The market currently sees Calgro M3 at best as a property development company and at worst as a construction company.
In reality it is a defensive homebuilder with core defensive Memorial Park and Reit businesses, all operating in huge markets, says Keith McLachlan, fund manager at Alpha Wealth.
Calgro M3 is not cyclical like construction groups. At R14.01 per share on Monday, the housing business is fairly valued and the investor gets the Memorial Parks and Reit business for nothing, McLachlan says.
As a whole the group is “deeply undervalued”, he says.
In four to five years, these two “free” businesses will be equal in size to the housing business, if not bigger, he says.
The group on Monday reported a 16.7% increase in revenue for the year ended February 28 to R2.3 billion. Core headline earnings increased by 6.97% to 143.47c per share.
The share price increased by 2.86% by late afternoon.
Calgro M3 CEO Wikus Lategan said revenue slowed down in the second half of the reporting period as management slowed down operations to prevent undue pressure on working capital. It took longer than expected to secure additional working, risk and opportunity funding.
In November last year the group secured R278 million as the first tranche of international funding from Societe De Promotion Et De Participation Pour La Cooperation Economique SA, a subsidiary of Agence Française De Développement (AFD). The balance of R109 million is due to be released in June/July 2018, Lategan said.
During the year, Calgro M3’s housing development business had 8 564 units under construction. Of these, 3 426 were completed and handed over to its owners. About half of the balance of 5 138 should be handed over by the end of July.
A further 3 500 units have been sold and construction is imminent.
The total Residential Property Development pipeline consists of 54 376 units to the value of about R25.3 billion, Lategan said.
According to McLachlan the bulk of this pipeline will be executed over the next six years and that alone supports the current share evaluation.
Memorial Parks contributed 5.14% to group profit after tax, from a zero base. According to Lategan this is a high-growth business and the group hopes to increase its profit contribution to 10% in the next financial year.
Over the medium term the goal is equal contributions from all three businesses.
The group is rolling out its Memorial Parks countrywide and has made acquisitions in Cape Town and Bloemfontein to that end. The Eastern Cape and KwaZulu-Natal are next targeted for expansion.
McLachlan says the Memorial Park business is ramping up and could in four to five years be bigger than housing in Calgro. There is a shortage in the market for this product and a further shortage in quality product. He says this is a defensive business that provides annuity income, as is the residential rental investment (Reit) business.
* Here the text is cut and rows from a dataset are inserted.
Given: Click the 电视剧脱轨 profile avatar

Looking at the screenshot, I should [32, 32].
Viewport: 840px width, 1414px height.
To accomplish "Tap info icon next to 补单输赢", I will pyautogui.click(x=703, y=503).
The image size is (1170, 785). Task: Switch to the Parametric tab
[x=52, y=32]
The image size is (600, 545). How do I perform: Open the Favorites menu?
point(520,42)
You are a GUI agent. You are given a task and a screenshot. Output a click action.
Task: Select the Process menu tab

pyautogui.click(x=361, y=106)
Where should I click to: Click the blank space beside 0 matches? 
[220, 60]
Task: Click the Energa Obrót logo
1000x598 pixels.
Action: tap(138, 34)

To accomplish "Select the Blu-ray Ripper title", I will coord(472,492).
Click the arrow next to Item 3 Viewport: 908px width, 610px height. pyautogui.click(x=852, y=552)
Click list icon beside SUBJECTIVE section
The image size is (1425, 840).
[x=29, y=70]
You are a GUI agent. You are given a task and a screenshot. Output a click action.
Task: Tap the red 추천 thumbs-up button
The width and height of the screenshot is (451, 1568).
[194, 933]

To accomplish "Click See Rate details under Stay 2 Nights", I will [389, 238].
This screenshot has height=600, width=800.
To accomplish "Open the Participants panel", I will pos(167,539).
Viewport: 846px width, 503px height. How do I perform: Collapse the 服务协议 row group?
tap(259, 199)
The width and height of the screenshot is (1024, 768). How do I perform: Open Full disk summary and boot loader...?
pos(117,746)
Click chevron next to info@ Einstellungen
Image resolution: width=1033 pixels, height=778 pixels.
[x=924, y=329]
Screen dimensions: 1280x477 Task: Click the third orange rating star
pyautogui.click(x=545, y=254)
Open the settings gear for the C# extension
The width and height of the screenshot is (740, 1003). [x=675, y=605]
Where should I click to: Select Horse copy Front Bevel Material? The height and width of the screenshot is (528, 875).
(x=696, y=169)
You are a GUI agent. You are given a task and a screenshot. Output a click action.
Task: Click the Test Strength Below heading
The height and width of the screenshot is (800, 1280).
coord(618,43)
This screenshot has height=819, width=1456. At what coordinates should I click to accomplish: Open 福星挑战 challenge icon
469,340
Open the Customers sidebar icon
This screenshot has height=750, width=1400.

The delivery of 3 852 rental units to the Afhco Calgro M3 Consortium is on track with the first 648 units handed over in November last year. Lategan says: “Indications, at this stage, are that we are on track to achieve the net property income yields in excess of 10.5% and a targeted rental escalation of 6% per annum which equates to approximately 20% return on equity in total, after gearing.”
This business will provide the group with annuity income for use as operating cash, Lategan said.
Calgro M3 estimates that there is a shortage of 1.5 million residential rental units in the country and plans to grow its investment in this sector to R5 billion.
McLachlan says Calgro M3 benefits from a smart, young, driven management team that is itself invested in the business. “They have been through the full cycle and know it is not only about growth, but also about mitigating risk and are playing in large, addressable markets.”
McLachlan says Alpha Wealth holds Calgro M3 in its small-caps fund, but did not want to divulge his valuation of the share.